Problems to work on:
**1.** Answer these questions using the article on the 1965 Irish general election:
(a) How long did the election campaign last?
(b) Who led the Labor Party?
(c) What did Fine Gael propose regarding the nation's wealth?
**2.** Resume the article on the 1965 Irish general election, picking up right after its final sentence.

Provided text:
Friday, Apr. 16, 1965

The Mixture as Before

The only thing wrong with last week's general election in Ireland was that it didn't solve anything. The campaign was one of the shortest on record --lasting only four weeks after Premier Sean Lemass decided to take his Fianna Fail Party to the country.

After 3 1/2 years of rule dependent on an alliance with independent members of the Dail--the Irish lower house--Lemass hoped to get a working majority. The opposition came from the Fine Gael Party led by James Dillon and the small but aggressive Labor Party of Brendan Corish. Lemass could, and did, campaign on the economic progress of recent years (TIME cover July 12, 1963). Fine Gael and Labor concentrated their fire on the lack of welfare planning. Fine Gael, which is normally conservative and devoted to free enterprise, veered left and proposed a "more equitable distribution" of the nation's wealth.

[Collected data]
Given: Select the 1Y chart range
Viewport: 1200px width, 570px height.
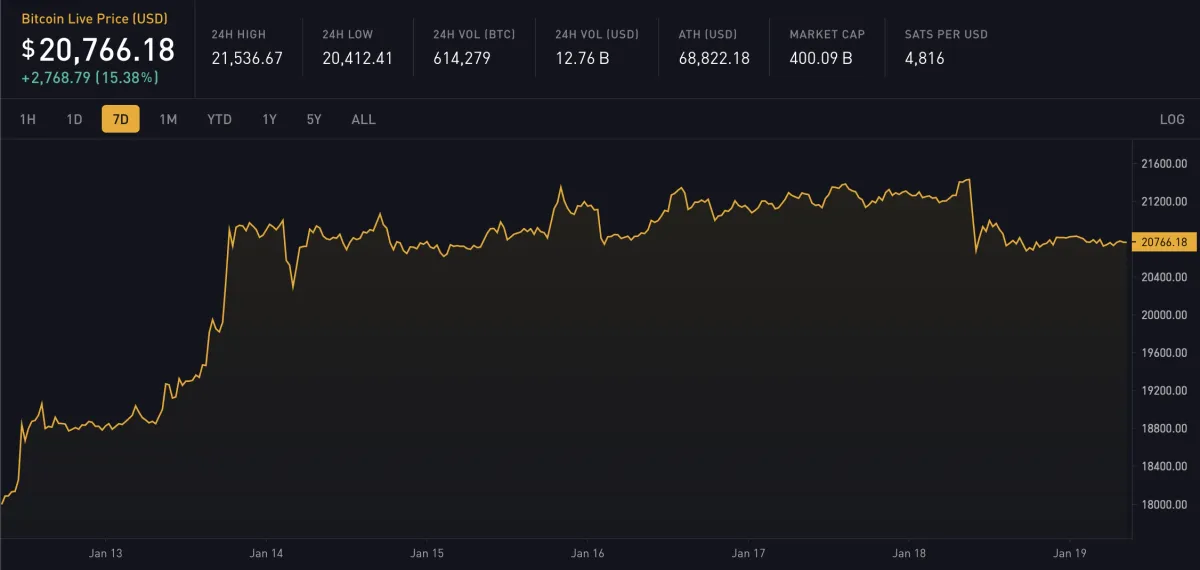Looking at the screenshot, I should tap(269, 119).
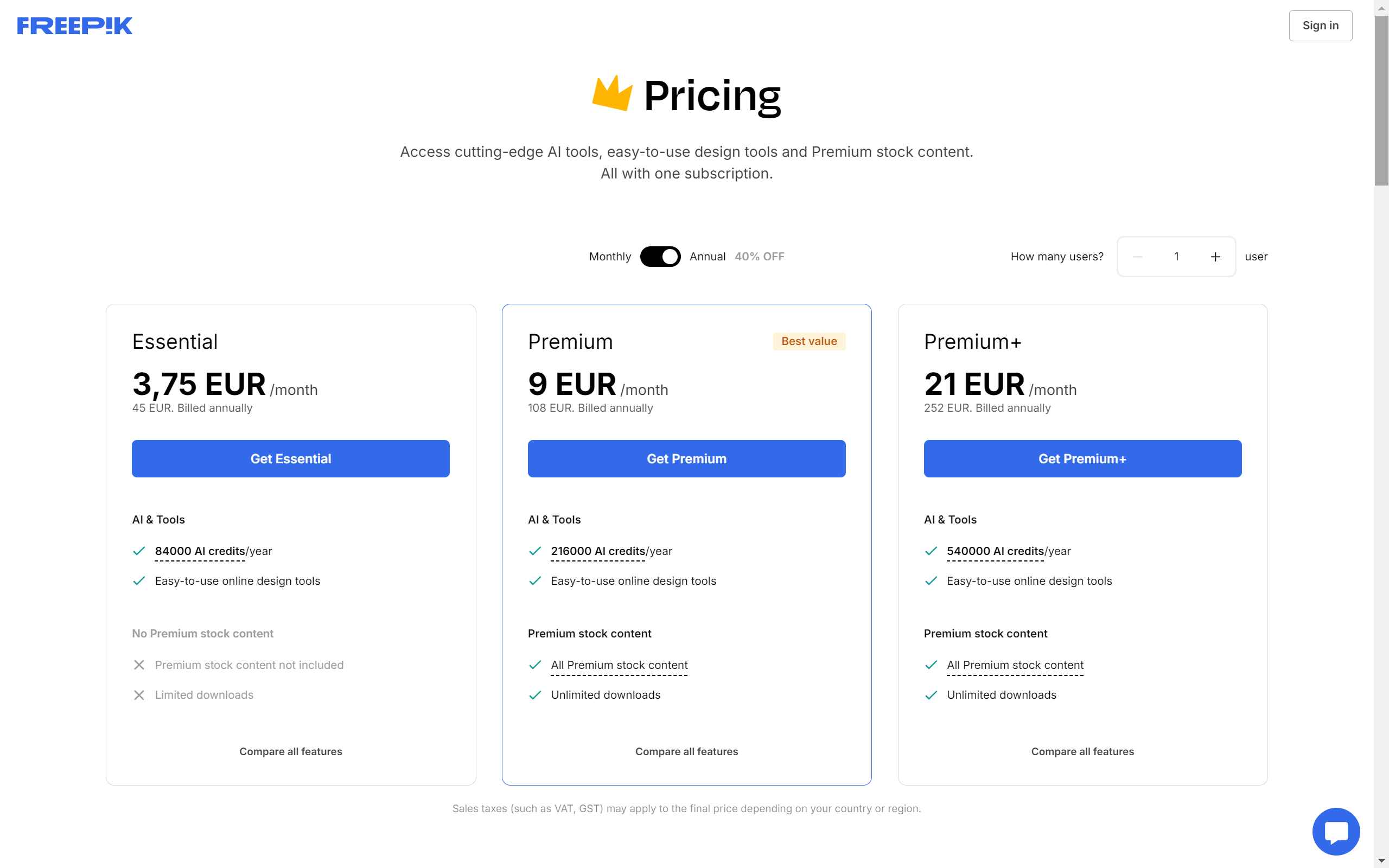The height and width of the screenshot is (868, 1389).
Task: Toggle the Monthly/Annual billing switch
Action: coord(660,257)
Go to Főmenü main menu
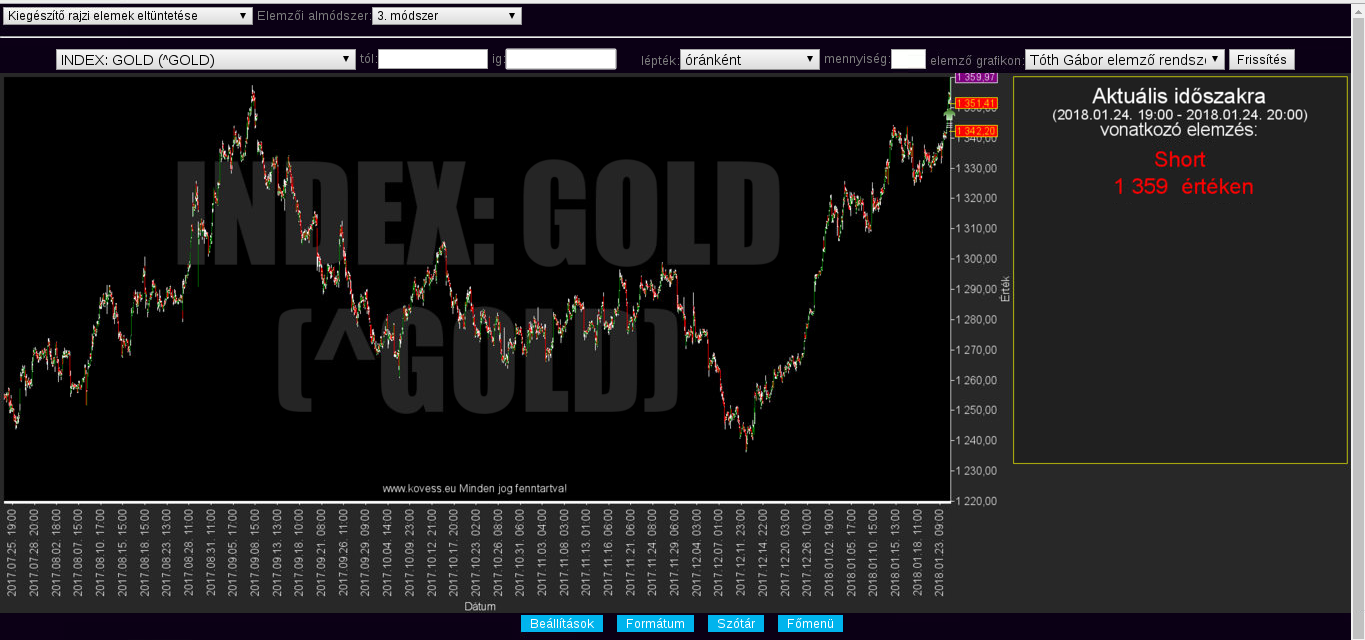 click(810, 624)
* * *
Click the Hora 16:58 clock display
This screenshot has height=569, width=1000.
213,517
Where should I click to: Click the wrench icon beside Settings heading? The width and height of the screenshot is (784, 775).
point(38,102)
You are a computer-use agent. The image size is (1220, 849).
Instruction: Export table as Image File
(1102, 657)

Task responses:
**1.**
(a) Four weeks.
(b) Brendan Corish.
(c) A "more equitable distribution" of the nation's wealth.

**2.**
Apparently, Ireland's 1,700,000 voters did not know quite what to make of it as they trudged to the polls on election day. After casting their ballots, everyone sat back and waited while election officials struggled with the complex Irish proportional representation system. In two constituencies, recounts were called for by narrowly beaten candidates. In Longford, West Meath, the loser claimed that mental patients in Mullingar hospital, allowed to vote for the first time, had been subject to undue influence by their doctors. With three seats subject to recount, at week's end Lemass' Fianna Fail held 71 seats, a rise of one; Fine Gael, 46. Labor won 21 seats and Independents captured three. With almost half of the 144 seats in the Dail and the support of at least one independent, Lemass could govern Ireland--but just barely.